This is a topic all of us can relate to. When someone tells you not to procrastinate, sometimes it can be easier said than done. Looking at what the word means, we are talking about postponing decisions or actions that we know need to be made. We can have a list of ten things to accomplish for the day, and then something less important comes along and snatches our attention. We are left with not accomplishing what we set out to. It does not mean that we are lazy; we are not focusing our energy on what is important.

What Drives Procrastination

Discipline and motivation play a huge role in staying on task. Discipline is simply self-control and enforcing obedience. Knowing I need to lose ten pounds, discipline is not drinking alcohol or skipping desserts. Motivation is also a factor when it comes to procrastination. Internal motivation comes into play when the task at hand is something you enjoy. External motivation is the goal attainment that you receive from accomplishing the task. Sometimes, you need to hype yourself up to perform or reach a goal. If you are not motivated to do something, you are less likely to do it.

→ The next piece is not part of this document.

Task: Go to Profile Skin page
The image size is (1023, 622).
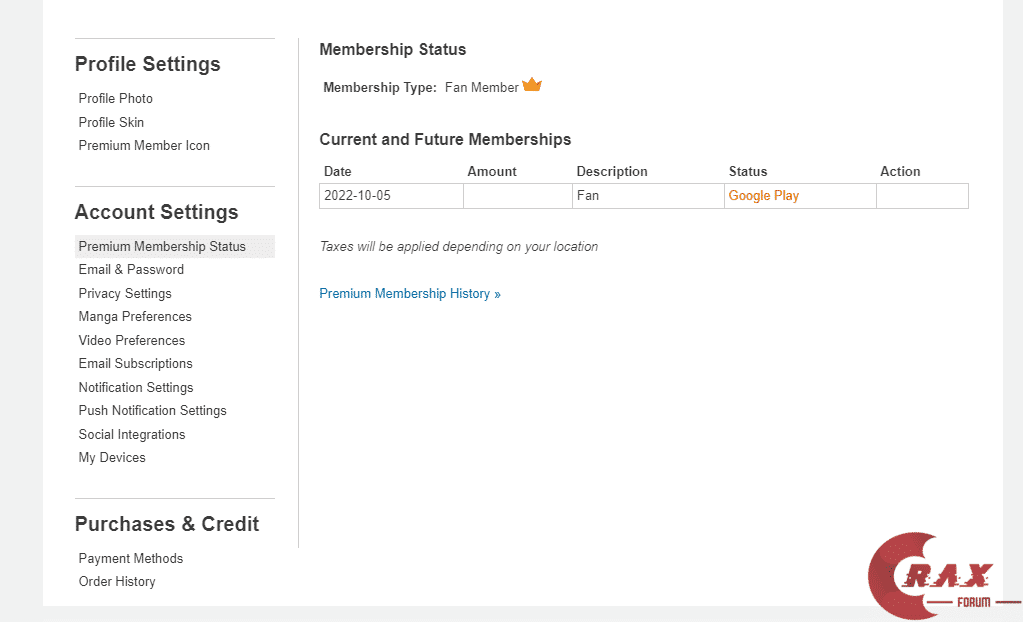Action: coord(111,122)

How am I feeling? How is my environment affecting me in reaching my goals? If my goal is to finish a college assignment and I have worked nine hours today, it may be unrealistic. You may be exhausted from working, making dinner, or dealing with the kids. This may lead to putting it off for another time, knowing it needs to be done. This is procrastination. Self-care is also an important thing to factor in procrastination. Are you sleeping well, are you eating healthy, or are you stressed?

How Do We Combat Procrastinate?

Ask yourself if the goal you are trying to attain is really for you? Are you doing this for yourself, your family, or because someone else is doing it? Once you have identified this answer, identify what factors lead to your procrastination: time management, lack of focus, or other distractors.

After a little analysis and data collecting, it is time to come up with a plan. What am I going to do to work towards my goal, and what will I do when I identify that I am procrastinating? It would help if you also had a check-in plan. Going back to finishing college, it may be unrealistic to complete a paper at eight at night, but completing a few paragraphs a night may be the compromise. On a Friday or Sunday, look at your check-in sheet and identify what you could accomplish and what areas you procrastinated in. Was there a day you spent an hour scrolling on social media when you could have been productive? These are the hard questions to ask and corrections to be made.

Guess what? We all procrastinate at some point. The main thing is to identify it, combat it, and overcome it. The overall end state is to reach your goal. There are ups and downs during our journey, but we all have a vision.